Document:
--- BEGIN ---

It's also clear in the design of the Reapers that del Toro's ever present notebook played a part. Not only can you see echos of the Reapers in the del Toro created series The Strain, but the extending mouth and long phallic tongue plays into the archetypical horror of the flesh that has become a standard for his work. The costumes, and sets all look to be pulled straight from the del Toro hand book most easily seen in high vampire Damaskinos (Thomas Kretschmann) home, filled with viles, and cases of beautiful creations.
The themes of fascism that radiate through del Toro's work – Franco's Army (The Devil's Backbone, Pan's Labyrinth), Nazis (Hellboy, The Strain), McCarthyism (The Shape of Water) – is present to a lesser extent in the form of del Toro regular Ron Perlman as neo-Nazi vampire Reinhardt. Snipes contributed a scene in which Perlman antagonises Snipes by asking if he can blush, apparently based on his own experiences with neo-Nazis.
It's also clear that del Toro might not have had much control over his two leads, Snipes and Kris Kristofferson as the rugged Whistler, or their dynamic which is much harsher than the usual surrogate father themes del Toro involves. That being said, the supporting cast show del Toro's desire to have character actors populate his films rather than movie stars. Perlman, Karel Roden, Donnie Yen and even Red Dwarf alumni Danny John-Jules all round off the supporting cast showing a less movie star based production than one might expect from a big Marvel film.

--- END ---

Given material:
--- BEGIN ---

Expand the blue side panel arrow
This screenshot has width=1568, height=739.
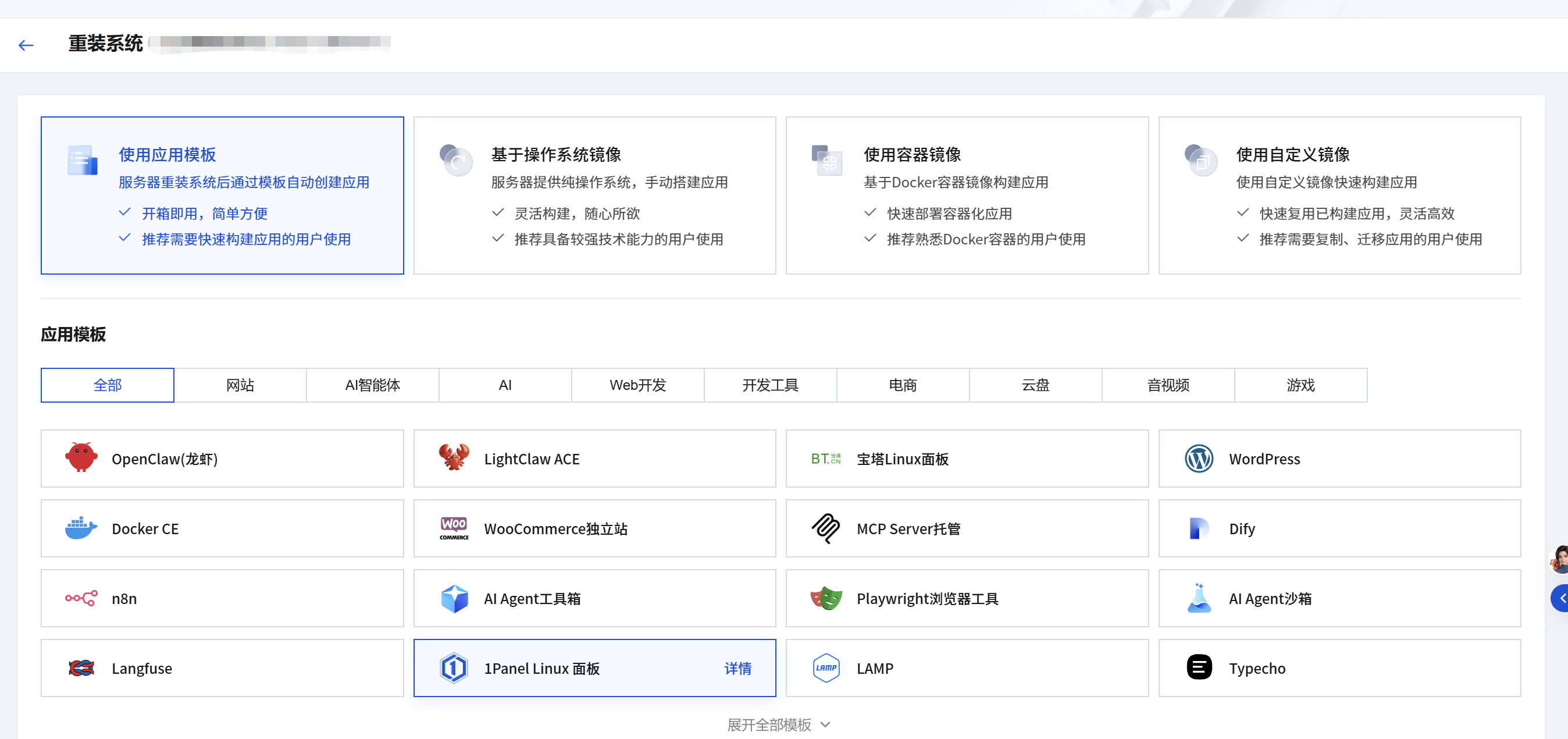click(1560, 598)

--- END ---

Problem statement:
Copy the passage about del Toro's work word for word, from "The themes of" up to and including "experiences with neo-Nazis.". The lines have no connection to the passage about del Toro's work.

Answer below:
The themes of fascism that radiate through del Toro's work – Franco's Army (The Devil's Backbone, Pan's Labyrinth), Nazis (Hellboy, The Strain), McCarthyism (The Shape of Water) – is present to a lesser extent in the form of del Toro regular Ron Perlman as neo-Nazi vampire Reinhardt. Snipes contributed a scene in which Perlman antagonises Snipes by asking if he can blush, apparently based on his own experiences with neo-Nazis.